Questions & Discussion

Let’s discuss:

  • What research tasks could benefit from LLMs?
  • Privacy concerns in your field?
  • Experiences with AI tools?
  • Ideas for future sessions?

Stay Connected

Community

Connect with Me

Thank You!


See you at the next meetup!


Questions?

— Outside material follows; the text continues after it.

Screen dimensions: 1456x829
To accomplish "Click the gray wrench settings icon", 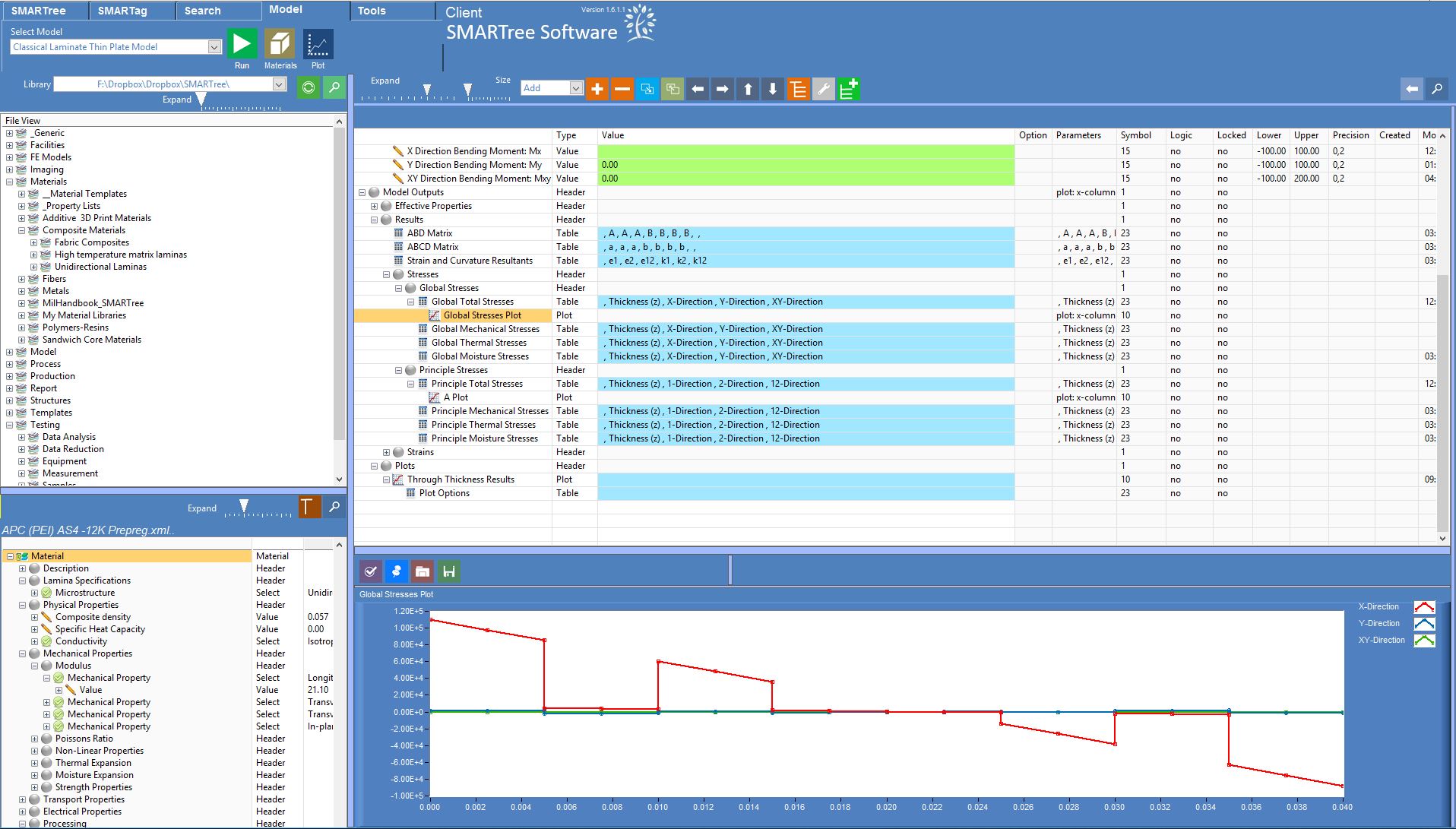I will tap(823, 89).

Let’s chat!

Backup Slides (Reference Only)

[BACKUP] Structured Data Extraction with ellmer (for OpenAI/Claude)

Note: This approach uses ellmer’s native chat_structured() which currently works with OpenAI and Claude, but NOT with DeepSeek.

Github issue

Note: In the API args one could extract the JSON and parse the results with api_args = list(response_format = list(type = "json_object")) forcing the model to output structured data.

Extract typed data (dates, numbers, strings) from text:

library(ellmer)

# Define extraction schema
paper_data <- type_object(
  title = type_string(),
  publication_date = type_string(),
  sample_size = type_integer(),
  p_value = type_number(),
  conclusion = type_string()
)

# Extract from paper abstract
abstract <- "In our study (2023), we analyzed 150 patients.
The treatment showed significant improvement (p = 0.001)..."

# Use OpenAI or Claude (NOT DeepSeek)
chat <- chat_openai()  # or chat_anthropic()
result <- chat$chat_structured(
  abstract,
  type = paper_data
)

# Access structured data
result$publication_date  # "2023"
result$sample_size       # 150
result$p_value          # 0.001

[BACKUP] Processing PDFs with ellmer Native Methods

Note: This shows ellmer’s chat_structured() which works with OpenAI/Claude but NOT DeepSeek.

library(pdftools)
library(ellmer)

# Extract PDF text
text <- pdf_text("Multimodal learning enables chat-based exploration of single-cell data.pdf") |> paste(collapse = "\n")

# Define what to extract
schema <- type_object(
  title = type_string(),
  year = type_integer(),
  sample_size = type_integer(),
  main_findings = type_string()
)

# Extract structured data with OpenAI or Claude
chat <- chat_openai()  # or chat_anthropic()
data <- chat$chat_structured(
  text,
  type = schema
)

# Access results
data$year          # 2023
data$sample_size   # 150

Tip: Use parallel_chat_structured() for batch processing multiple PDFs!